#### [Work item]
Please restate exactly the lines from the one holding "This screenshot has width=650, height=372." to the end of the material, including both ends and excluding every picture.

= = = = = = =

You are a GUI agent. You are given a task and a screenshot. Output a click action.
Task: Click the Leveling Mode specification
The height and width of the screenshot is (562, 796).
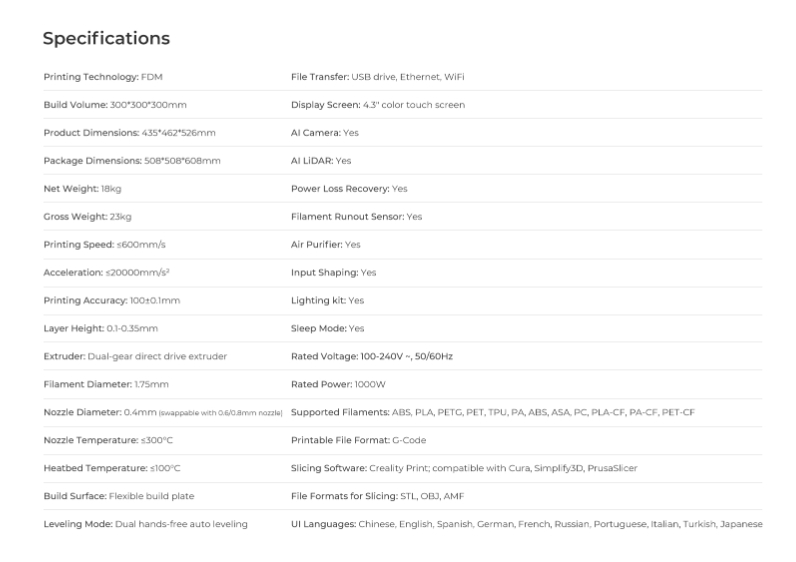point(145,524)
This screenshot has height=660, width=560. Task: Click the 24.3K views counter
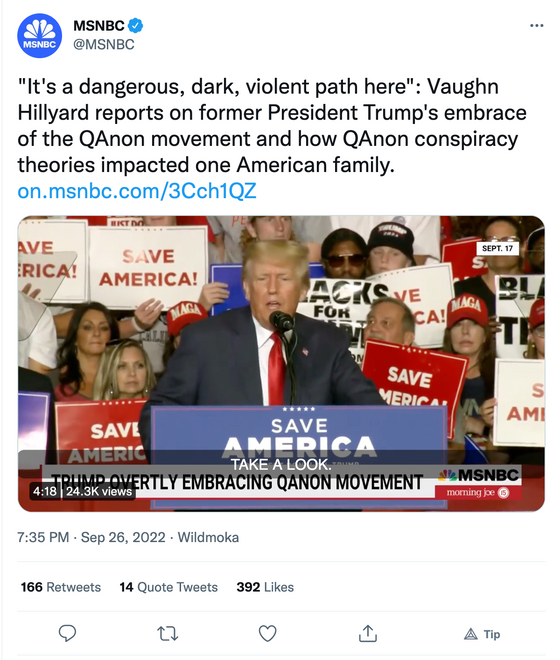coord(99,491)

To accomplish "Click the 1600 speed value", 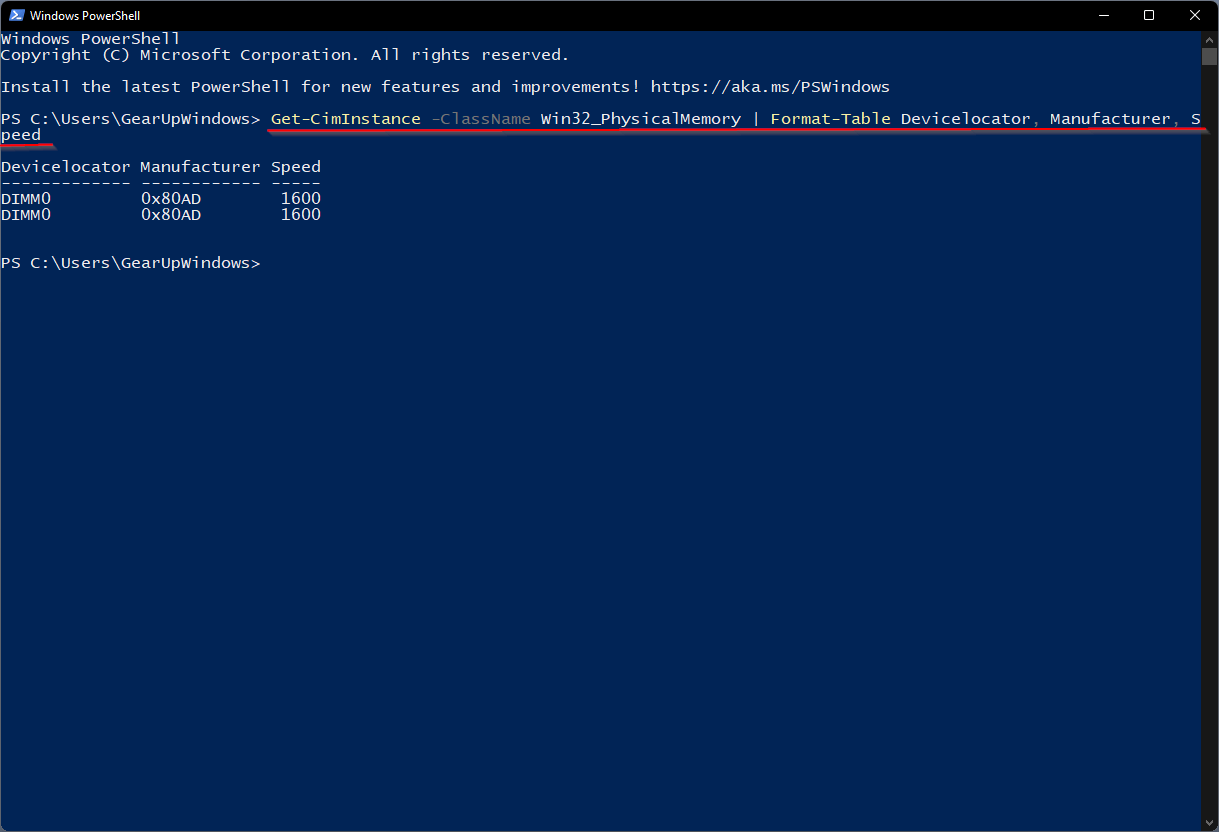I will [x=300, y=198].
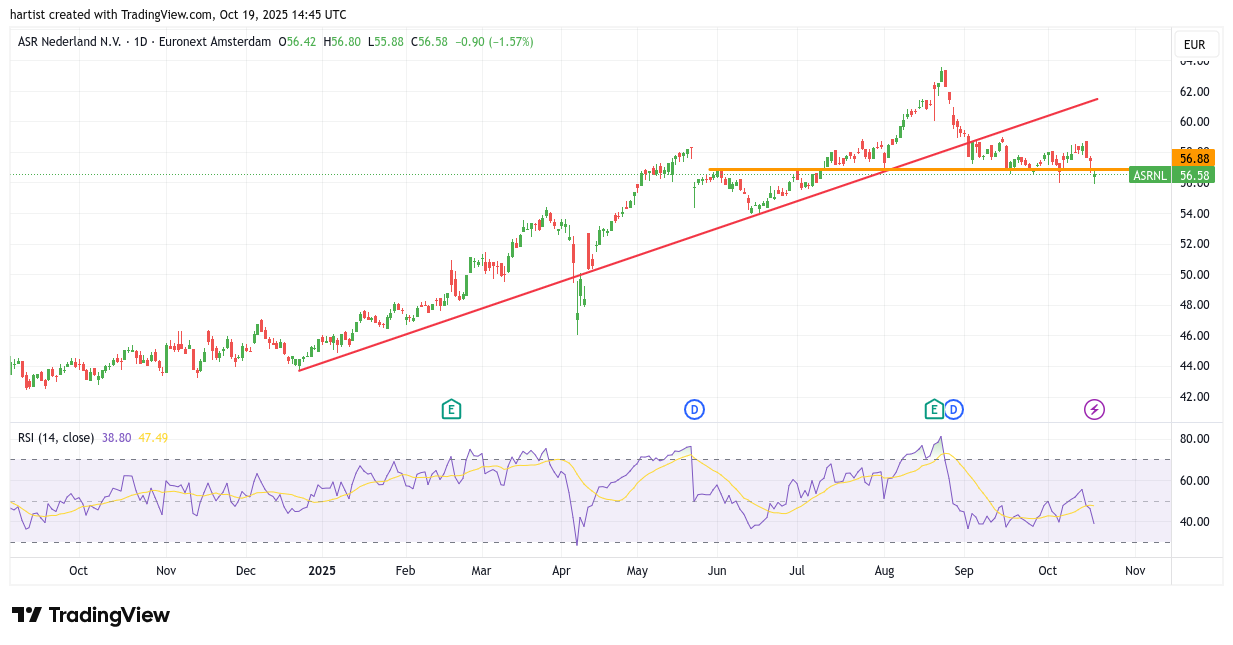Click the earnings E marker near March
This screenshot has width=1233, height=645.
click(451, 409)
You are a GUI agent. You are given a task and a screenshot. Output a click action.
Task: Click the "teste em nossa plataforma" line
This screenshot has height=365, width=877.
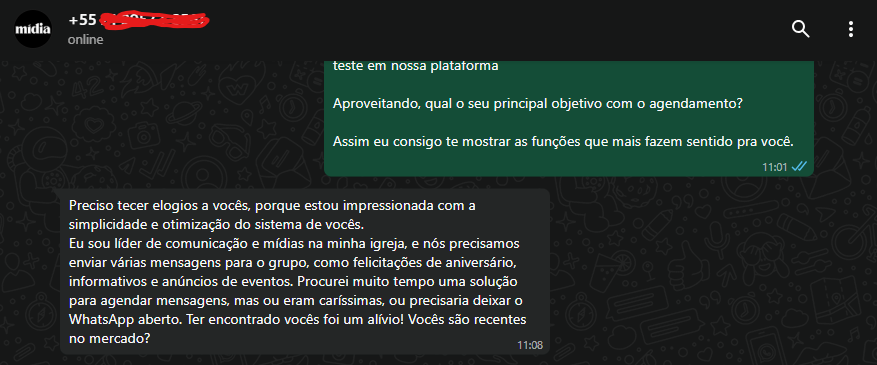pos(416,66)
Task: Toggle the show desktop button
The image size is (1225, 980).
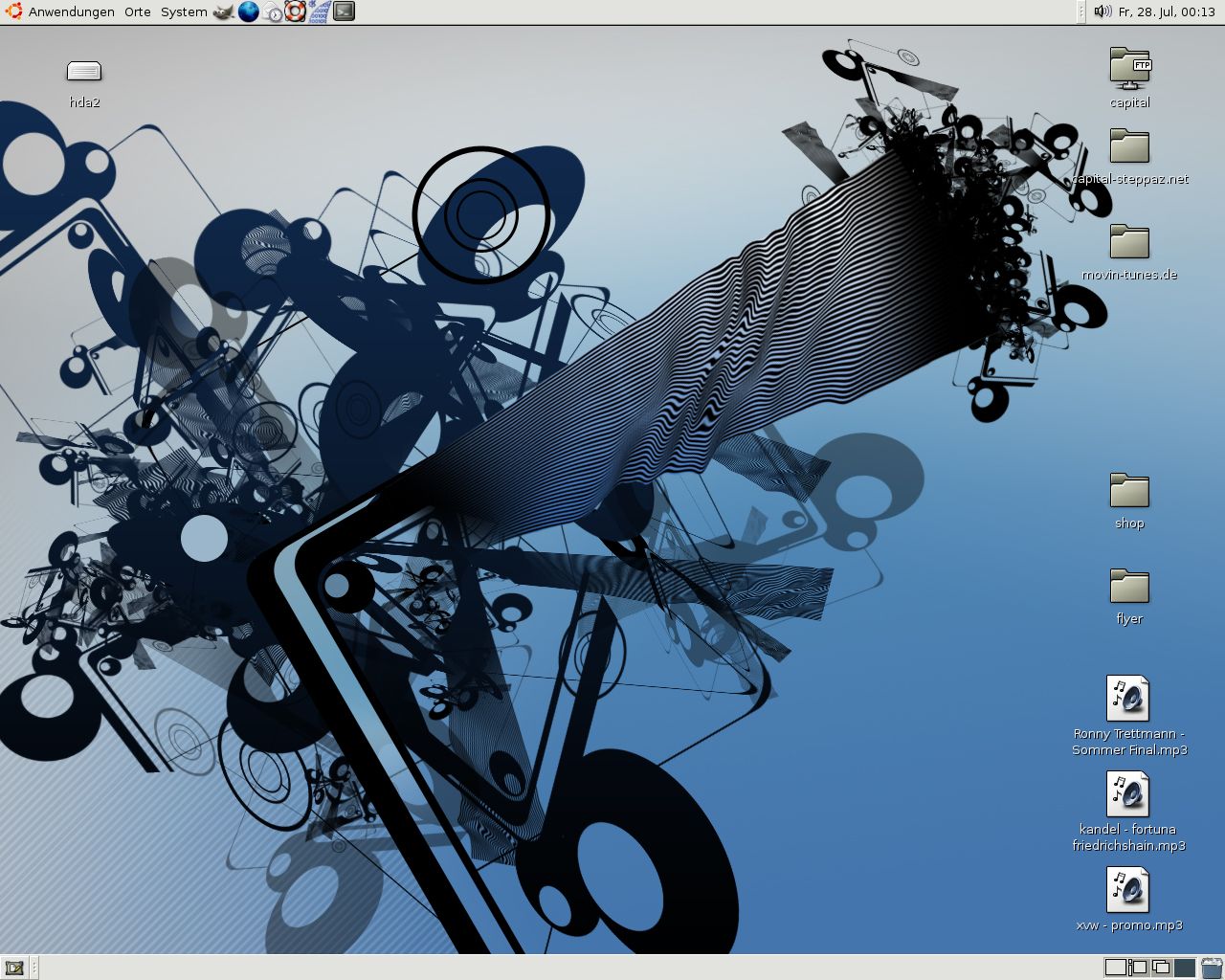Action: [x=13, y=968]
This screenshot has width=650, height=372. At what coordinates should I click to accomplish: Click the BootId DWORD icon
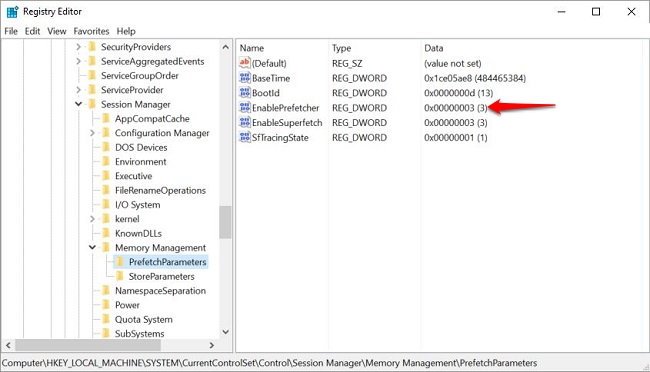245,92
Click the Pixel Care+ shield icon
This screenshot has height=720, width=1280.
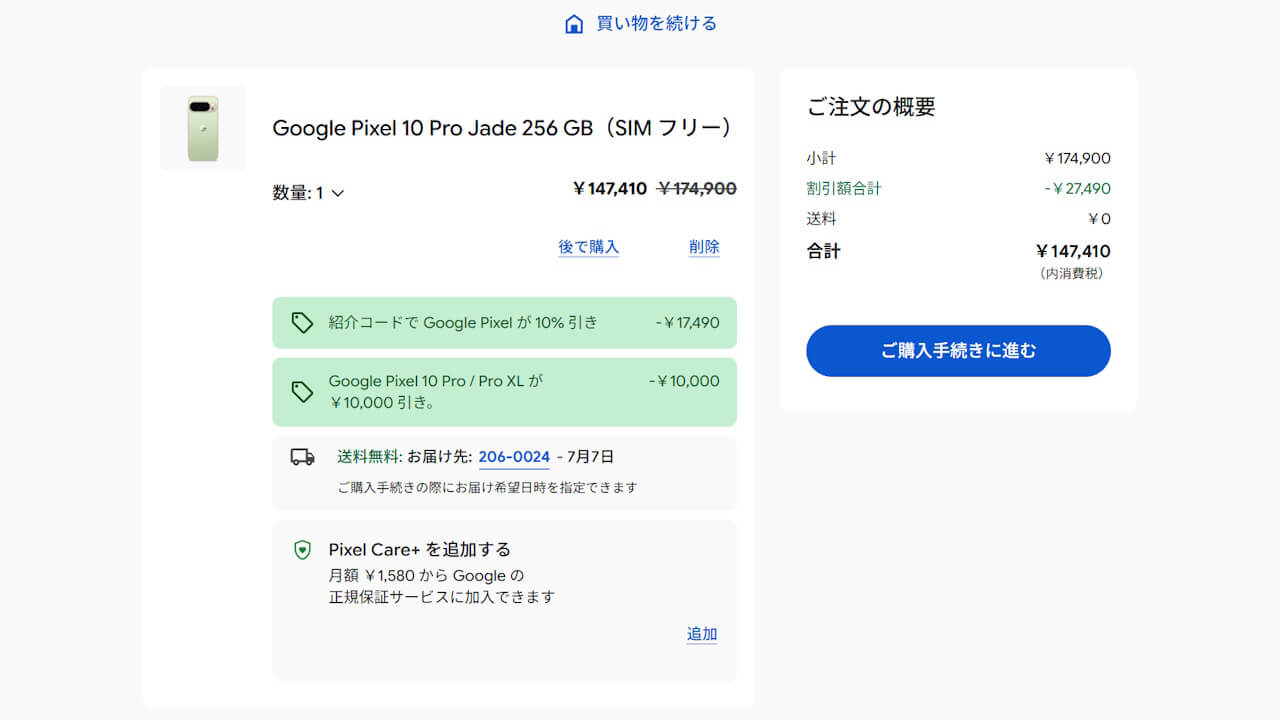(302, 550)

= = = = = = =

#### [Answer space]
This screenshot has width=650, height=372. At what coordinates should I click to accomplish: Click the BootId DWORD icon
245,92
Click the Pixel Care+ shield icon
This screenshot has height=720, width=1280.
(302, 550)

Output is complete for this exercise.